TEXTAUSZUG
-*-*-

„Wenn das ein Hinterhalt ist, werde ich töten müssen“
Die Front in der Charkiw Region der Ukraine ist so unvorhersehbar wie keine andere. Noch immer versuchen Menschen von dort zu fliehen, gleichzeitig gibt es Gerüchte: Senden russische Soldaten falsche Evakuierungsgesuche an die Behörden und Helferïnnen? Der Nachrichtendienst GUR soll aufklären – dabei ist jede Mission ein Spiel mit dem Feuer. Zwischen Rettung und Hinterhalt: Auf Mission mit dem GUR-Soldaten Artem.

-*-*-

ANGEZEIGTE DATEN

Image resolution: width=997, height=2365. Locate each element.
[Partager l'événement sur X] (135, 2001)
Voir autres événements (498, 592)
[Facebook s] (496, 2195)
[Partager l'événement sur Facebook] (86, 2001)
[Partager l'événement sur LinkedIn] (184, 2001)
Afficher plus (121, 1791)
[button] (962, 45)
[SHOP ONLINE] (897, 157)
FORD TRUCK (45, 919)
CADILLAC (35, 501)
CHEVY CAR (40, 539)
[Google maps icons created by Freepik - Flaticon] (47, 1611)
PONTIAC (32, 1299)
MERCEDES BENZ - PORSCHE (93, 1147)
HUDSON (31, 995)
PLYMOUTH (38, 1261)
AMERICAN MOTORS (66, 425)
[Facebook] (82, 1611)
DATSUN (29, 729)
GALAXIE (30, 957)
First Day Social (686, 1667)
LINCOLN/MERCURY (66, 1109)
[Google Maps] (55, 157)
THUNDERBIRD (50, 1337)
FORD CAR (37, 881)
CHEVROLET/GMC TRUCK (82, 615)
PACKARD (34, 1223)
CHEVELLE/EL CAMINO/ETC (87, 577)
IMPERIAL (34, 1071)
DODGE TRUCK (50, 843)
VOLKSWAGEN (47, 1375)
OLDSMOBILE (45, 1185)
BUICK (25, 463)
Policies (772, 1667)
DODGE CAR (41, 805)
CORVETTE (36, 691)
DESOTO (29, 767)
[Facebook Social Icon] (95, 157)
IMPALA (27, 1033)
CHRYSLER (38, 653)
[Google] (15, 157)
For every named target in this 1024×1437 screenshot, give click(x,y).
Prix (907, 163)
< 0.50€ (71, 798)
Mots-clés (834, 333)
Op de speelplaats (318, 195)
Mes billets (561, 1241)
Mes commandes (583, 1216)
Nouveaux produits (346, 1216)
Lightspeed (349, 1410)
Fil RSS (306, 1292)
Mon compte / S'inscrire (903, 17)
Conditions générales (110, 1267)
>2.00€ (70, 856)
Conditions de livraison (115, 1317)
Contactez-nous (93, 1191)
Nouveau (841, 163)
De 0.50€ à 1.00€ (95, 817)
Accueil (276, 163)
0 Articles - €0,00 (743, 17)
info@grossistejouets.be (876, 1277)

-*-*-

DEINE AUFGABEN
• a. Stimmen die folgenden Aussagen mit dem Textauszug über die Front bei Charkiw überein? Antworte jeweils mit Ja oder Nein und zitiere die entscheidenden Worte wörtlich. (i) Die Front in der Region Charkiw gilt als unvorhersehbarer als jede andere. (ii) Aus der Region versucht niemand mehr zu fliehen. (iii) Der Nachrichtendienst GUR hat den Auftrag, die Gerüchte aufzuklären.
• b. Schreib den Textauszug über die Front bei Charkiw nach seinem letzten Satz weiter.

GEGEBENE ANTWORTEN
• a.
(i) Ja: „Die Front in der Charkiw Region der Ukraine ist so unvorhersehbar wie keine andere.“
(ii) Nein: „Noch immer versuchen Menschen von dort zu fliehen“
(iii) Ja: „Der Nachrichtendienst GUR soll aufklären“

• b.
Der Motor heult auf, während sich der staubbedeckte Skoda Octavia durch die holprigen Straßen der Charkiw-Region kämpft. Immer wieder leuchtet die Motorkontrollleuchte auf. Kyrill, der Fahrer, schaltet den Wagen während der Fahrt ab und wieder an. „Das Auto ist Mist“, sagt er und rast weiter mit 120 Kilometern die Stunde durch die engen Kurven, weicht tiefen Schlaglöchern aus. „Aber es wird uns sicher nach Hause bringen.“
Er wirkt belustigt wegen des Zustands des Autos – und dennoch fokussiert. Neben ihm sitzt Artem. Ein Mann, dessen echter Name und Gesicht aus Sicherheitsgründen nicht veröffentlicht werden dürfen. Er arbeitet für den ukrainischen Militärnachrichtendienst GUR und steht vor einer potenziell lebensgefährlichen Mission. Im schlimmsten Fall werden an diesem sonnigen Tag Mitte Mai Menschen sterben.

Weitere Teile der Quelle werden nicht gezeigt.